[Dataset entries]
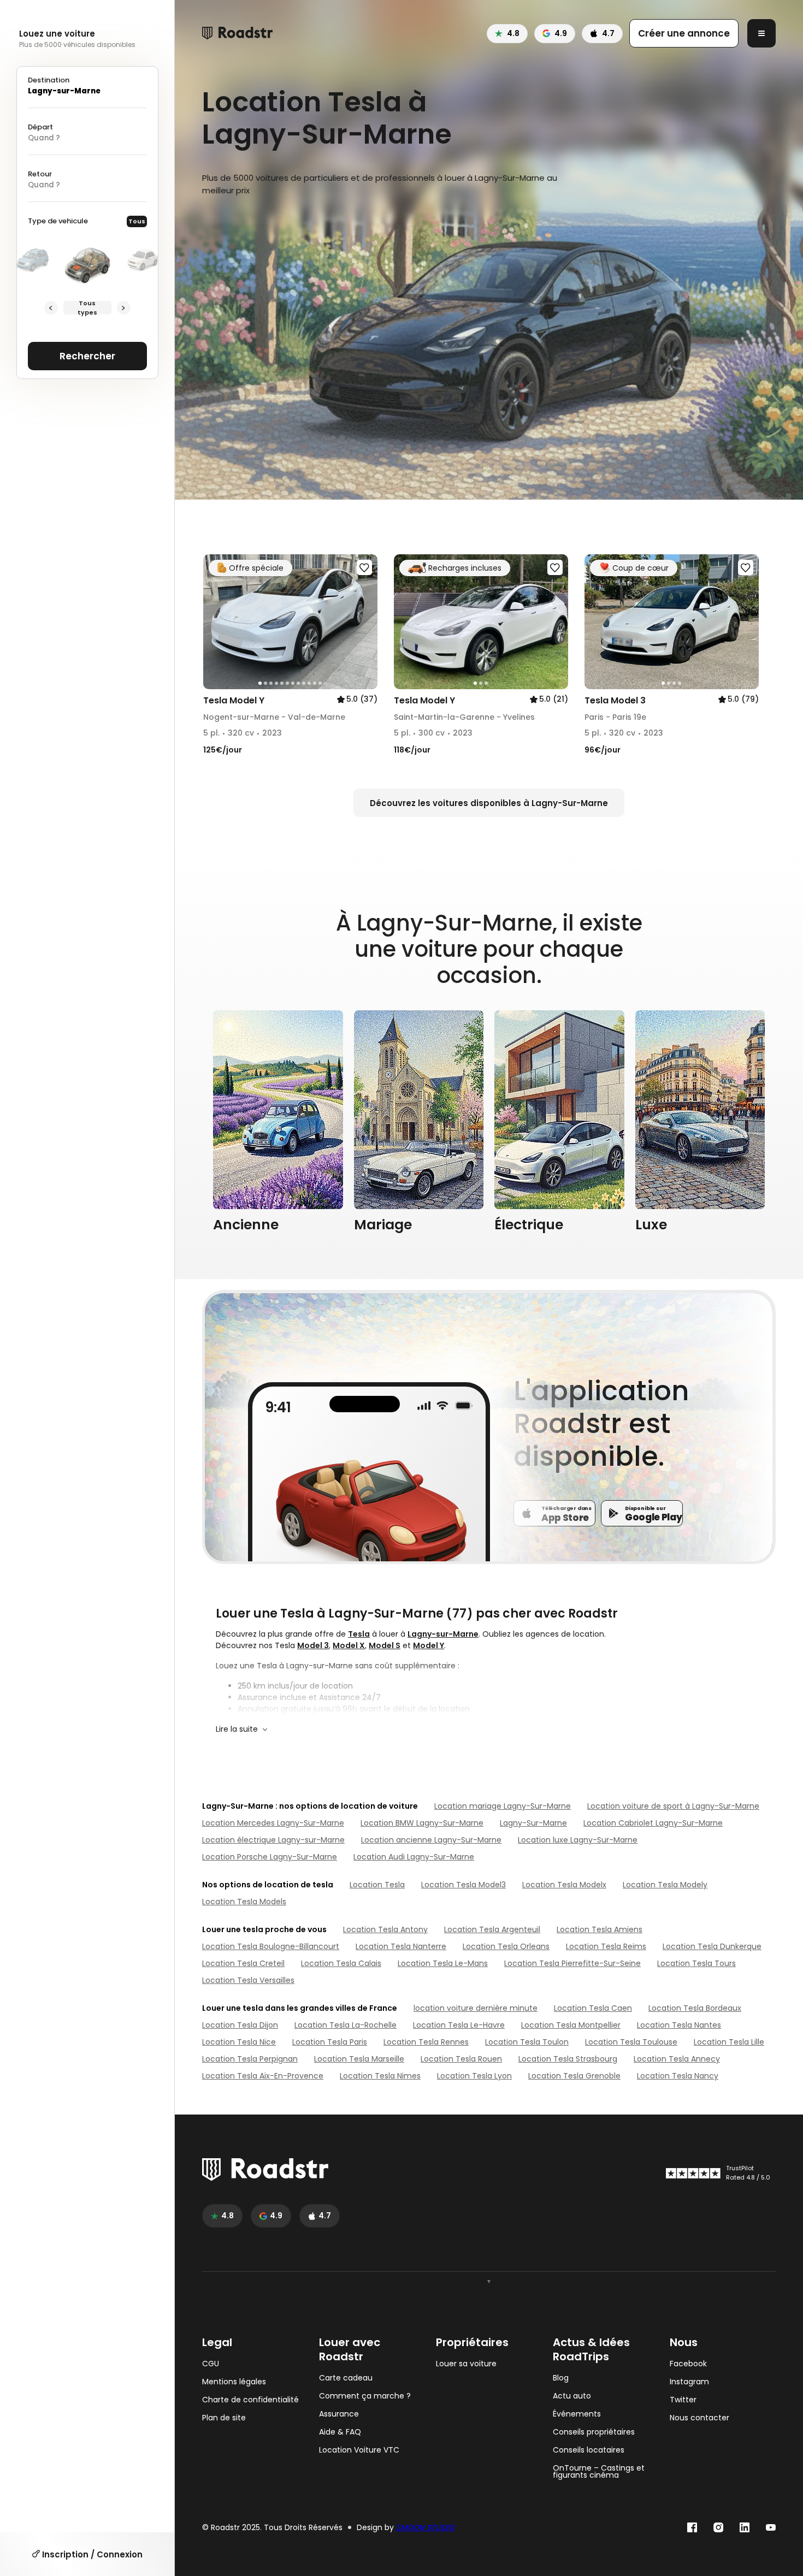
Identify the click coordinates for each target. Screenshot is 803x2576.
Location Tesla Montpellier (571, 2025)
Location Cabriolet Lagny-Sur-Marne (653, 1822)
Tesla (359, 1633)
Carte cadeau (346, 2378)
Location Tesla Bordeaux (694, 2008)
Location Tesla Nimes (380, 2075)
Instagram (689, 2381)
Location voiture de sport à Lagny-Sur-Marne (673, 1806)
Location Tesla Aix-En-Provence (262, 2075)
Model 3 (313, 1645)
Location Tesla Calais (341, 1963)
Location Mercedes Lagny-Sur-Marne (273, 1822)
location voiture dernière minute (476, 2008)
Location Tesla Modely (665, 1884)
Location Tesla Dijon (240, 2025)
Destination (48, 80)
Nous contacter (699, 2417)
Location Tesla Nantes (679, 2025)
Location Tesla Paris (329, 2041)
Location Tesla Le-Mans (443, 1963)
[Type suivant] (124, 308)
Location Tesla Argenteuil (492, 1929)
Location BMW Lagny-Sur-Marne (422, 1822)
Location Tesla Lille (729, 2041)
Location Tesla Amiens (599, 1929)
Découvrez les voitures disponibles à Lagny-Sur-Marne (489, 803)
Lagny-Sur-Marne (533, 1822)
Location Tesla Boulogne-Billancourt (270, 1946)
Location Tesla (377, 1884)
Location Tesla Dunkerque (712, 1946)
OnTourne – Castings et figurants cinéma (599, 2472)
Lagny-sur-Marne (443, 1633)
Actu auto (572, 2396)
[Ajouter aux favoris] (364, 567)
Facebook (688, 2363)
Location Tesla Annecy (677, 2058)
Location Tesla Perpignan (250, 2058)
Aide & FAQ (340, 2432)
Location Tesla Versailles (248, 1980)
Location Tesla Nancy (677, 2075)
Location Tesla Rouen (461, 2058)
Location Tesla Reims (606, 1946)
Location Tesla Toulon (527, 2041)
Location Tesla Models (244, 1901)
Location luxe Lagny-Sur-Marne (577, 1839)
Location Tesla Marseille (359, 2058)
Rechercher (87, 356)
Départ (40, 127)
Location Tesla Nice (239, 2041)
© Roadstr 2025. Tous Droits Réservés (272, 2527)
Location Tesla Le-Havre (459, 2025)
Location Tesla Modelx (564, 1884)
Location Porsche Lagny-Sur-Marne (269, 1856)
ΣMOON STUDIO (425, 2527)
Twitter (683, 2399)
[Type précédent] (51, 308)
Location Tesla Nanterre (401, 1946)
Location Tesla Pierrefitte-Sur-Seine (572, 1963)
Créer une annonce (684, 33)
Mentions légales (234, 2381)
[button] (215, 621)
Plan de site (224, 2417)
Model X (349, 1645)
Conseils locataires (588, 2450)
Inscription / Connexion (91, 2554)
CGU (210, 2363)
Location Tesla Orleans (506, 1946)
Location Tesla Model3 (463, 1884)
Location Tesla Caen (593, 2008)
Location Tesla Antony (385, 1929)
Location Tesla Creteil (243, 1963)
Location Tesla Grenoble (574, 2075)
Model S (384, 1645)
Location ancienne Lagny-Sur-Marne (431, 1839)
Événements (577, 2414)
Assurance (339, 2414)
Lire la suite (237, 1729)
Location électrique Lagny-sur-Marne (273, 1839)
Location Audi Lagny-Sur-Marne (413, 1856)
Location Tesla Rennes (426, 2041)
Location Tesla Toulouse (631, 2041)
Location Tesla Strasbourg (567, 2058)
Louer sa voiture (466, 2363)
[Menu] (761, 33)
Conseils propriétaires (594, 2432)
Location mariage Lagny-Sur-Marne (502, 1806)
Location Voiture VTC (359, 2450)
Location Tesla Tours (696, 1963)
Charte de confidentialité (250, 2399)
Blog (561, 2378)
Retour (40, 174)
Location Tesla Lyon (474, 2075)
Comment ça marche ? (365, 2396)
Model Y (428, 1645)
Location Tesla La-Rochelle (345, 2025)
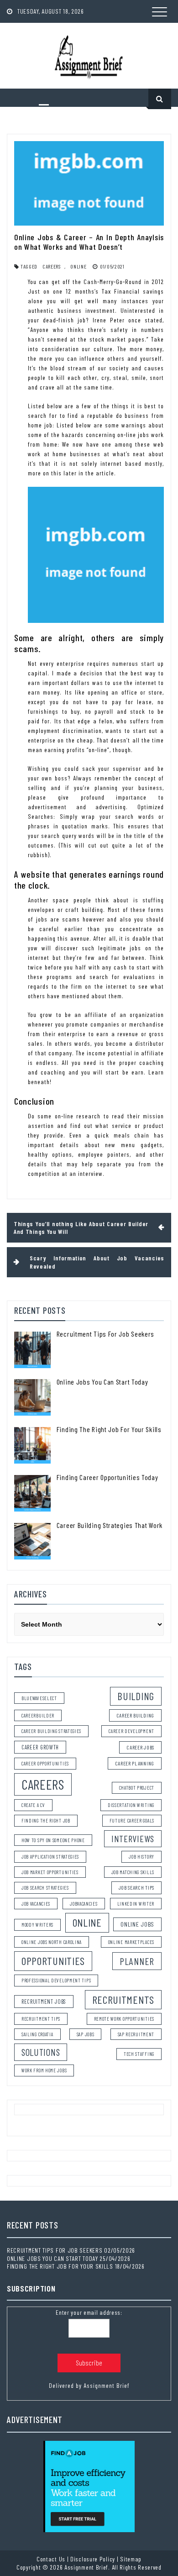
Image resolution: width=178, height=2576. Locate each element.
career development (131, 1731)
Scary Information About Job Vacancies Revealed (97, 1262)
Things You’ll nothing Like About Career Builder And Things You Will (81, 1228)
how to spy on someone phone (53, 1840)
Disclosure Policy (92, 2559)
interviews (132, 1838)
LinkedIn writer (136, 1904)
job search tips (137, 1887)
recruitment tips (40, 2019)
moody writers (37, 1925)
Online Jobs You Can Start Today (102, 1381)
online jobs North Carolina (51, 1942)
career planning (135, 1763)
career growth (40, 1747)
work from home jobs (44, 2070)
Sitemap (130, 2559)
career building (135, 1715)
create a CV (33, 1805)
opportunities (53, 1960)
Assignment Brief (107, 2385)
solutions (40, 2052)
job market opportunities (50, 1872)
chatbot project (137, 1788)
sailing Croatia (37, 2034)
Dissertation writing (131, 1805)
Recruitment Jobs (43, 2001)
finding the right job (45, 1820)
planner (137, 1961)
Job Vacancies (35, 1904)
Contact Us (51, 2559)
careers (51, 266)
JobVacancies (83, 1904)
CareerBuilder (37, 1715)
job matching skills (132, 1872)
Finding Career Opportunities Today (107, 1477)
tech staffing (139, 2054)
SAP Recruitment (136, 2034)
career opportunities (45, 1763)
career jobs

= Directions =
Exactly the lines from the one containing "solutions (40, 2052)" to the final line of the entries must be restated, and no others.

= Result for this exercise =
solutions (40, 2052)
job market opportunities (50, 1872)
chatbot project (137, 1788)
sailing Croatia (37, 2034)
Dissertation writing (131, 1805)
Recruitment Jobs (43, 2001)
finding the right job (45, 1820)
planner (137, 1961)
Job Vacancies (35, 1904)
Contact Us (51, 2559)
careers (51, 266)
JobVacancies (83, 1904)
CareerBuilder (37, 1715)
job matching skills (132, 1872)
Finding Career Opportunities Today (107, 1477)
tech staffing (139, 2054)
SAP Recruitment (136, 2034)
career opportunities (45, 1763)
career jobs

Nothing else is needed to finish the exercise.